(Collected data entries)

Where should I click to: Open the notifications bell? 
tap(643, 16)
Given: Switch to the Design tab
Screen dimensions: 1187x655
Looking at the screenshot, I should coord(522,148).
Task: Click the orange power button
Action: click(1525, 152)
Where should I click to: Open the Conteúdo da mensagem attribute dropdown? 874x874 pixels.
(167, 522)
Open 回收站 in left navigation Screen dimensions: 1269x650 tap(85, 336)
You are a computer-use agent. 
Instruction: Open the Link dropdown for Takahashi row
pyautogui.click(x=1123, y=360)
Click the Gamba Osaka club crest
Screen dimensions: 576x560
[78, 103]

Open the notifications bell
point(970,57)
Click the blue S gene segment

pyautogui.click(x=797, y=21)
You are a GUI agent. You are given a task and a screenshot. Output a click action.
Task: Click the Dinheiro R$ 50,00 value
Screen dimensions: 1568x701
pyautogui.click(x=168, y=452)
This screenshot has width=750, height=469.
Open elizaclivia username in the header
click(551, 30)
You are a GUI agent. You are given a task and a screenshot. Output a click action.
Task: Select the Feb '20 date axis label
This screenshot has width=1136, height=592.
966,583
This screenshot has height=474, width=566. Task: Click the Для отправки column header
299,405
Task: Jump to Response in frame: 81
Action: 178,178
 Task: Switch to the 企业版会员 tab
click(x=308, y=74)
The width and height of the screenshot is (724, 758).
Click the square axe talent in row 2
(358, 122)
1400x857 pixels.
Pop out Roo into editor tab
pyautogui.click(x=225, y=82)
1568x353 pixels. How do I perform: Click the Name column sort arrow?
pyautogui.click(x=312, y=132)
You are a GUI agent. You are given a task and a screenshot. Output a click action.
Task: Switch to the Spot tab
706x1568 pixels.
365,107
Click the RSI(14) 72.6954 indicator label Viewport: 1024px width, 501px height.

What this task involves: Every line above should be transcribed exactly.

Answer space:
Where should I click to: Open the notifications bell? 
tap(643, 16)
Given: Switch to the Design tab
Screen dimensions: 1187x655
Looking at the screenshot, I should coord(522,148).
Task: Click the orange power button
Action: click(1525, 152)
Where should I click to: Open the Conteúdo da mensagem attribute dropdown? 874x874 pixels.
(167, 522)
Open 回收站 in left navigation Screen dimensions: 1269x650 tap(85, 336)
You are a computer-use agent. 
Instruction: Open the Link dropdown for Takahashi row
pyautogui.click(x=1123, y=360)
Click the Gamba Osaka club crest
Screen dimensions: 576x560
[78, 103]

Open the notifications bell
point(970,57)
Click the blue S gene segment

pyautogui.click(x=797, y=21)
You are a GUI agent. You are given a task and a screenshot. Output a click action.
Task: Click the Dinheiro R$ 50,00 value
Screen dimensions: 1568x701
pyautogui.click(x=168, y=452)
This screenshot has width=750, height=469.
Open elizaclivia username in the header
click(551, 30)
You are a GUI agent. You are given a task and a screenshot. Output a click action.
Task: Select the Feb '20 date axis label
This screenshot has width=1136, height=592.
966,583
This screenshot has height=474, width=566. Task: Click the Для отправки column header
299,405
Task: Jump to Response in frame: 81
Action: 178,178
 Task: Switch to the 企业版会员 tab
click(x=308, y=74)
The width and height of the screenshot is (724, 758).
Click the square axe talent in row 2
(358, 122)
1400x857 pixels.
Pop out Roo into editor tab
pyautogui.click(x=225, y=82)
1568x353 pixels. How do I perform: Click the Name column sort arrow?
pyautogui.click(x=312, y=132)
You are a GUI agent. You are given a task and a screenshot. Output a click action.
Task: Switch to the Spot tab
706x1568 pixels.
365,107
Click the RSI(14) 72.6954 indicator label Viewport: 1024px width, 501px height.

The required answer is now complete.